Aquellos que fueron capturados por la poesía tétrica de esta miniserie, por esos instantes inmortales, como Tristán cantando el feliz cumpleaños con un globo rojo, Cecilia Roth dejando que una aspiradora se lleve el humo de su cigarrillo, o Verónica Llinás interpretando en piano a Satie, no deben perderse bajo ningún punto de vista este filme que retoma los mismos estados festivos y macabros.

Contamos aquí, además, con una propuesta actoral descomunal a cargo de la siempre misteriosa Ailín Salas, y especialmente de Nahuel Pérez Biscayart, ese cuerpo delgado y hosco de ojos extraterrestres que aquí encarna a un personaje similar al de La Sangre Brota (2008), de Pablo Frendrik, pero reformulado por el humor perverso de Ortega.

Lulú retrata la vida de una pareja callejera que usurpa una casucha en un parque de Recoleta. El contexto ya es bizarro: son marginales de zona norte, vagabundos hípsters que harán del delito un snobismo, que bailarán sin motivos y usarán las armas para dispararle al vacío.

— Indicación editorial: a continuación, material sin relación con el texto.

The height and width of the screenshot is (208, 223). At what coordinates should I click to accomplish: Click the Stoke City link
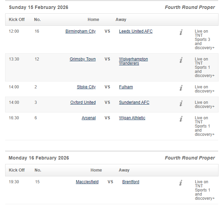[x=86, y=87]
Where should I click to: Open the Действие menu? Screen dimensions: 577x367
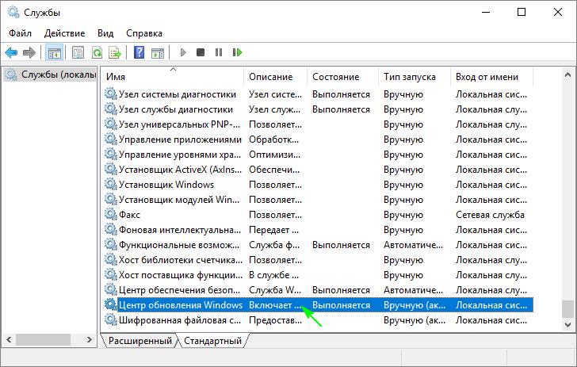(x=63, y=33)
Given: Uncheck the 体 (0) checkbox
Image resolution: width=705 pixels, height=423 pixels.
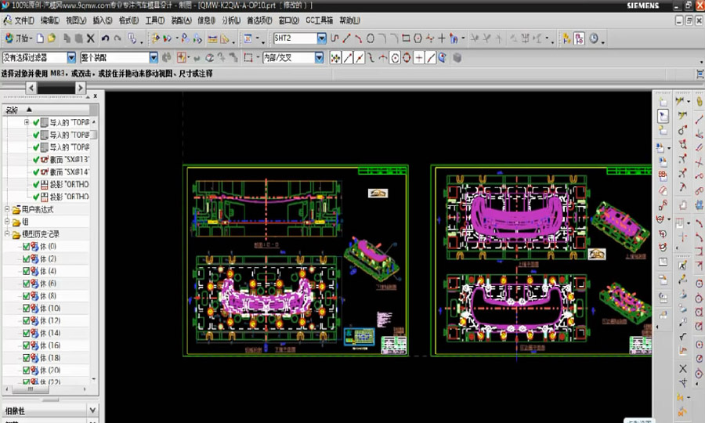Looking at the screenshot, I should [x=27, y=247].
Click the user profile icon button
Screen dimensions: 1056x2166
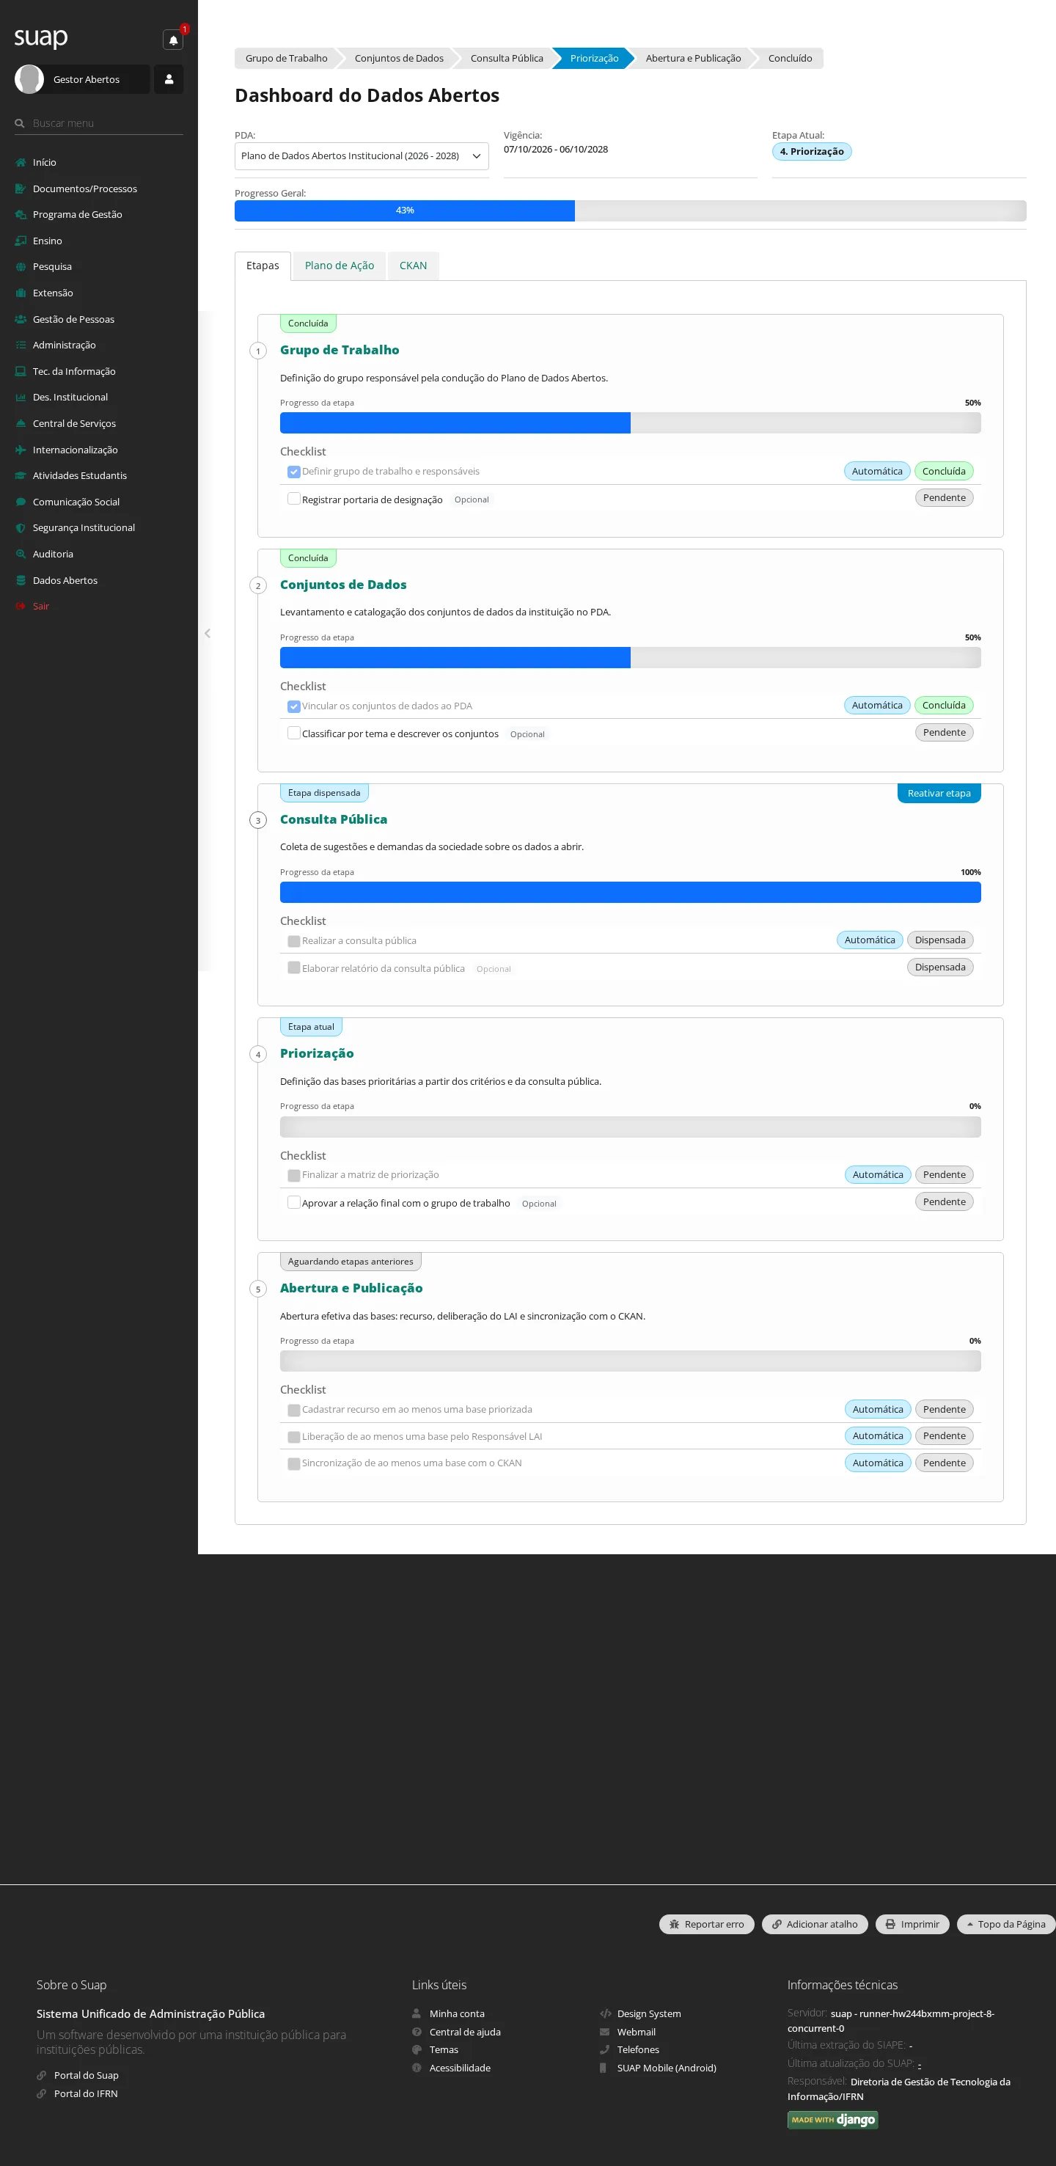pos(168,79)
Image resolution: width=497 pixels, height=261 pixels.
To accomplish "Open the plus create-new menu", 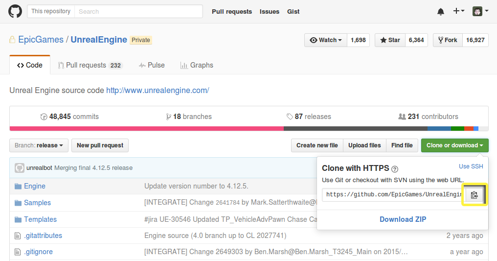I will (459, 11).
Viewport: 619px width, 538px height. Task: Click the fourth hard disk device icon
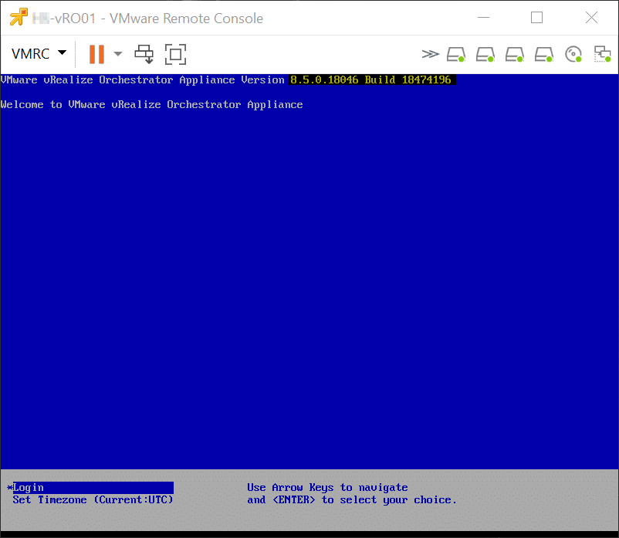pyautogui.click(x=544, y=54)
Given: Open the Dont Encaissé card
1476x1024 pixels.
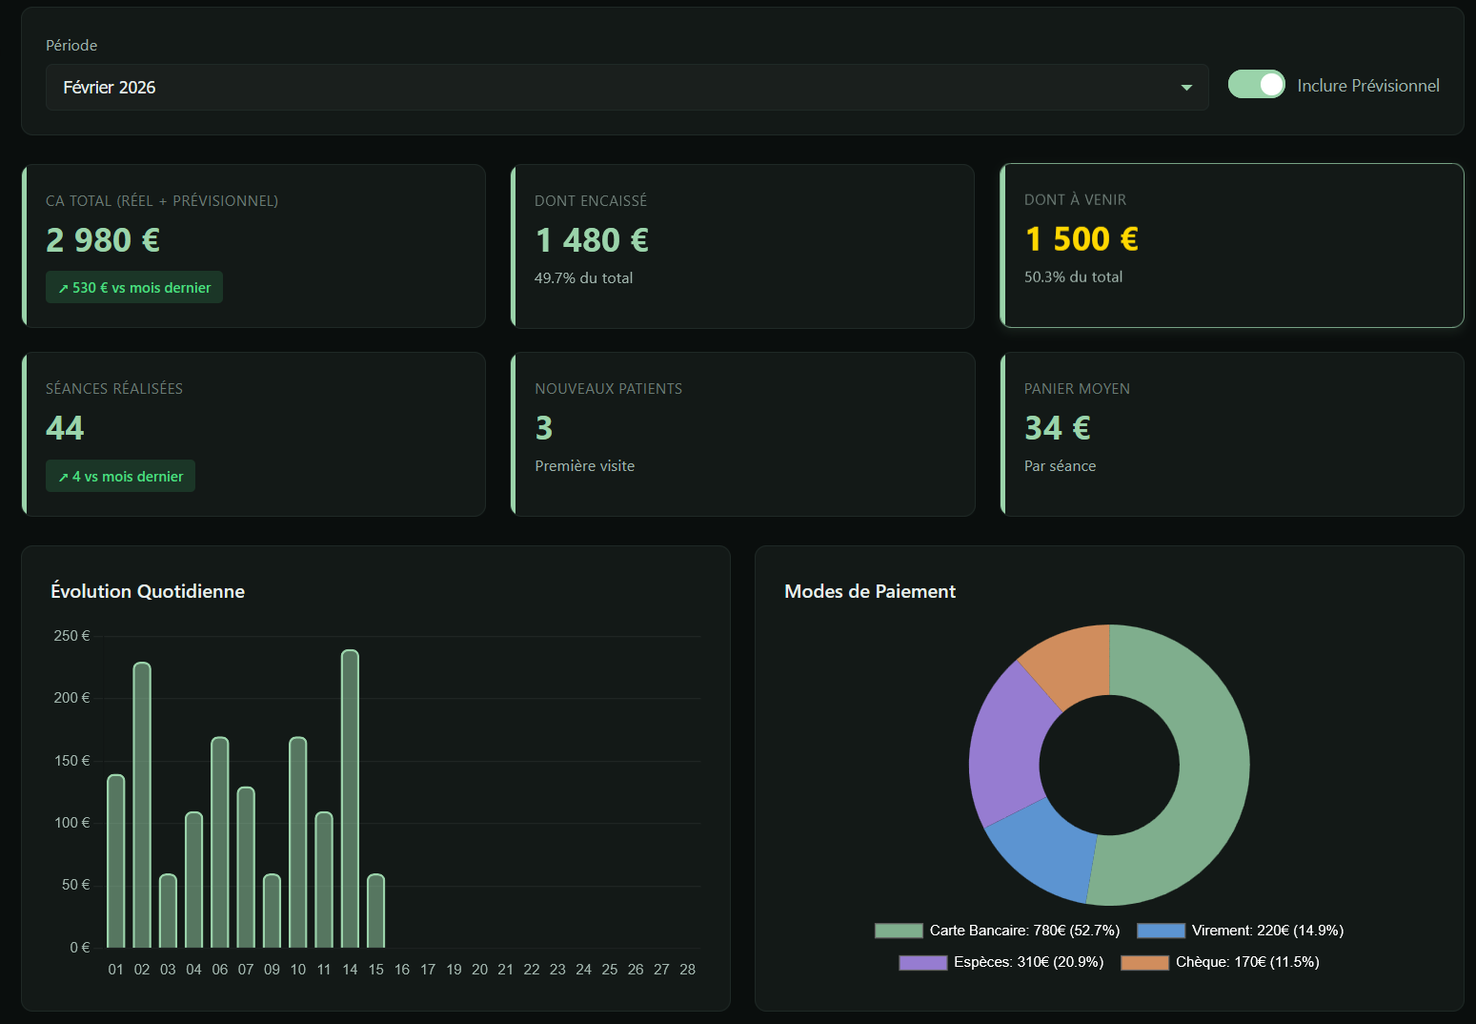Looking at the screenshot, I should pyautogui.click(x=743, y=246).
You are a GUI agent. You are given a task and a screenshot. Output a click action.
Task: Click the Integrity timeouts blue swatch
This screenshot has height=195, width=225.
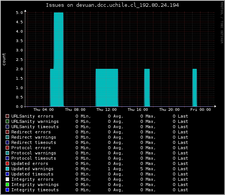tap(7, 190)
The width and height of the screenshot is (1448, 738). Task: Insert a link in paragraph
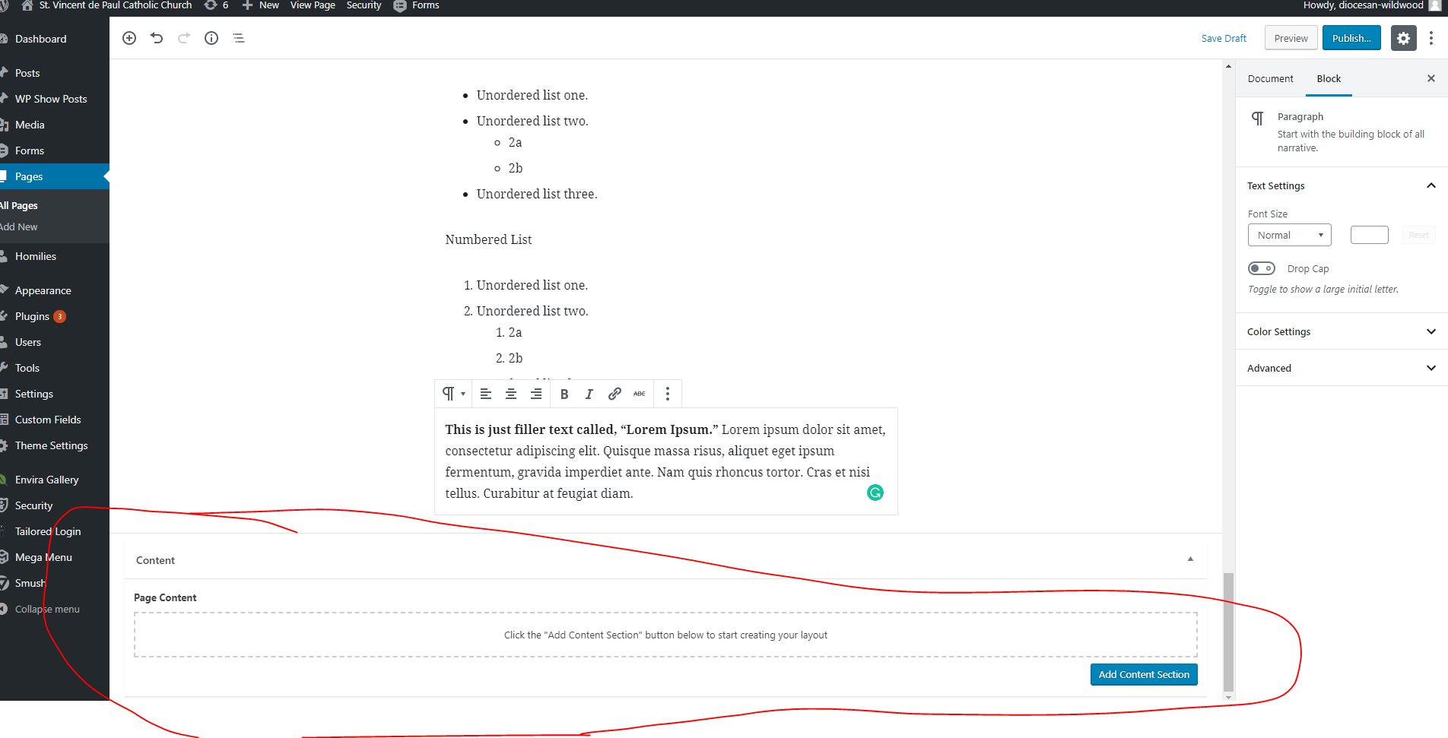(614, 394)
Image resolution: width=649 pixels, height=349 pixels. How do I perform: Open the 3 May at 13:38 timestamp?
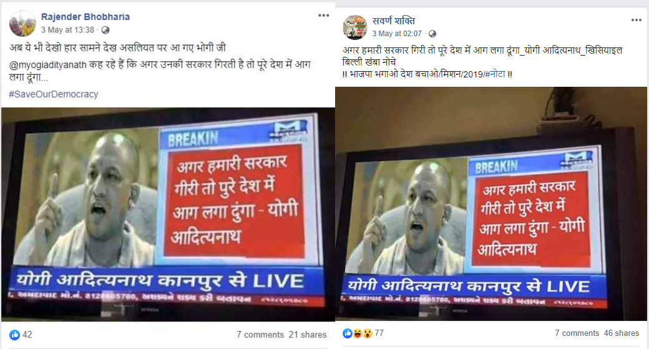point(67,30)
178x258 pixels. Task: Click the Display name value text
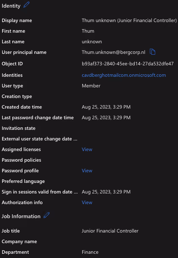(x=129, y=20)
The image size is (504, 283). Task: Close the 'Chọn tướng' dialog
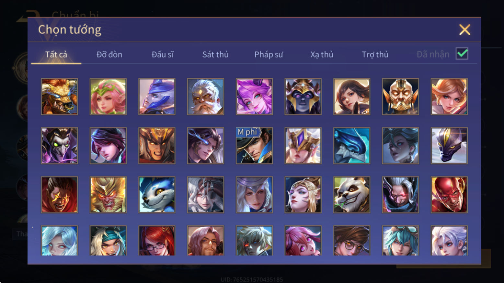pos(464,30)
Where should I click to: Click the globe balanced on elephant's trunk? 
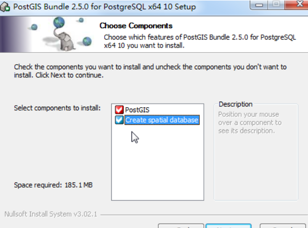coord(59,22)
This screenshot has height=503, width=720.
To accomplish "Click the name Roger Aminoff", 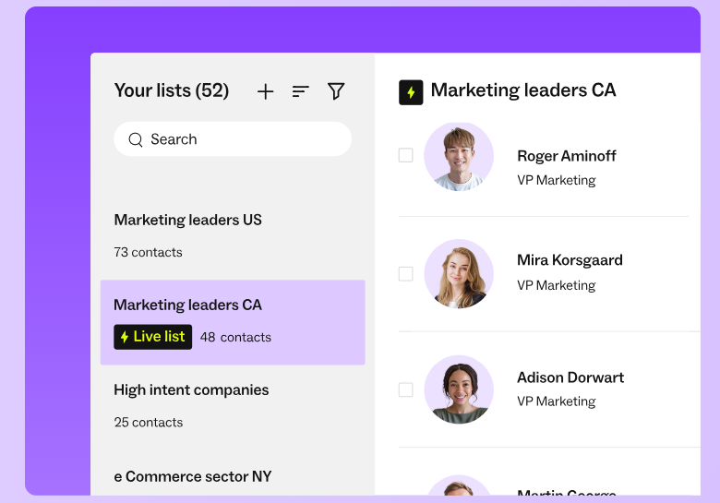I will [567, 156].
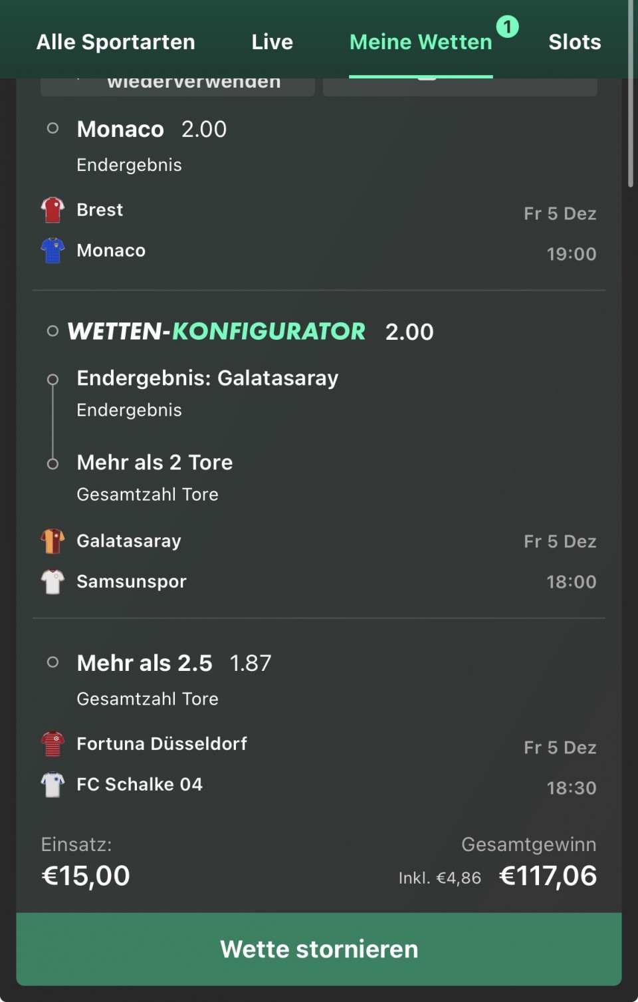Click the Samsunspor white jersey icon
Image resolution: width=638 pixels, height=1002 pixels.
pyautogui.click(x=53, y=582)
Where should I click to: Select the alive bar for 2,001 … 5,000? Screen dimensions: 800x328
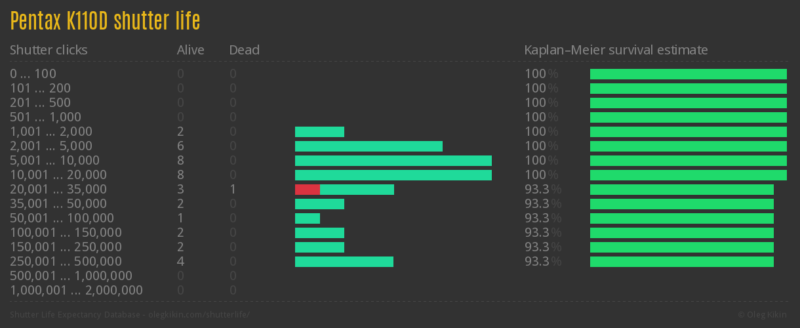[369, 146]

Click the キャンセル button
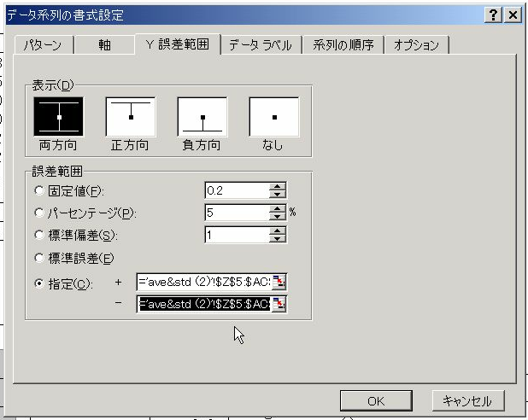pyautogui.click(x=467, y=400)
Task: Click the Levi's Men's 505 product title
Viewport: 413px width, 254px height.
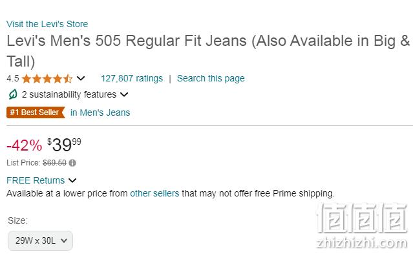Action: (208, 51)
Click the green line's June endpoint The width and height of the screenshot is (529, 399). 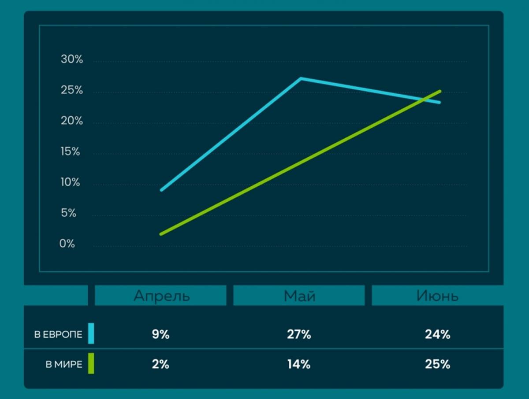coord(440,92)
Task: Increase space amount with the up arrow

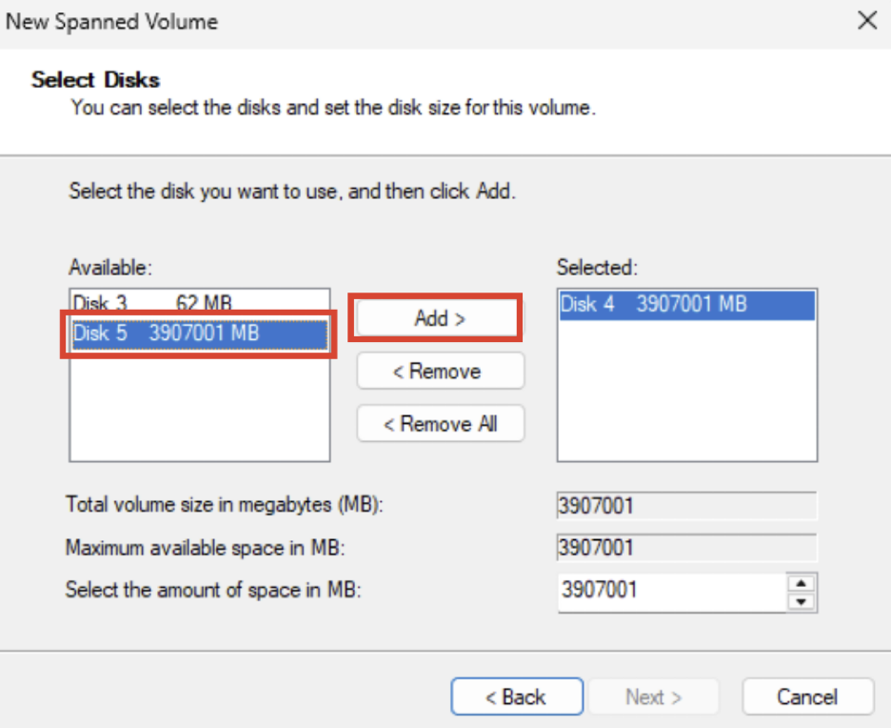Action: 802,583
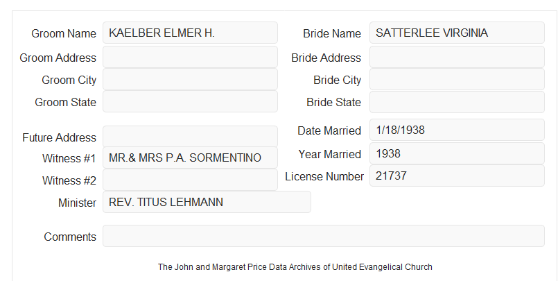Click the Bride State text box

(457, 102)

El éxtasis del filme recae en la capacidad de Ortega para generar bifurcaciones que nos conduzcan a atmosferas caprichosas y esquizoides, planos compuestos con exquisitez aunque de contenido incómodo o directamente incomprensible. Esta ambigüedad empuja la película hacia un clima de glamour podrido, una exploración estética del mal bastante plácida.

Tal como sucedía con la familia Puccio, viviendo su fantasía de clase media en ascenso a costas del crimen, aquí los protagonistas de Lulú eligen el purgatorio de una libertad descerebrada. El interés de Ortega será calcular cuánto tiempo estos jóvenes pueden deambular por el laberinto que ellos mismos se crearon.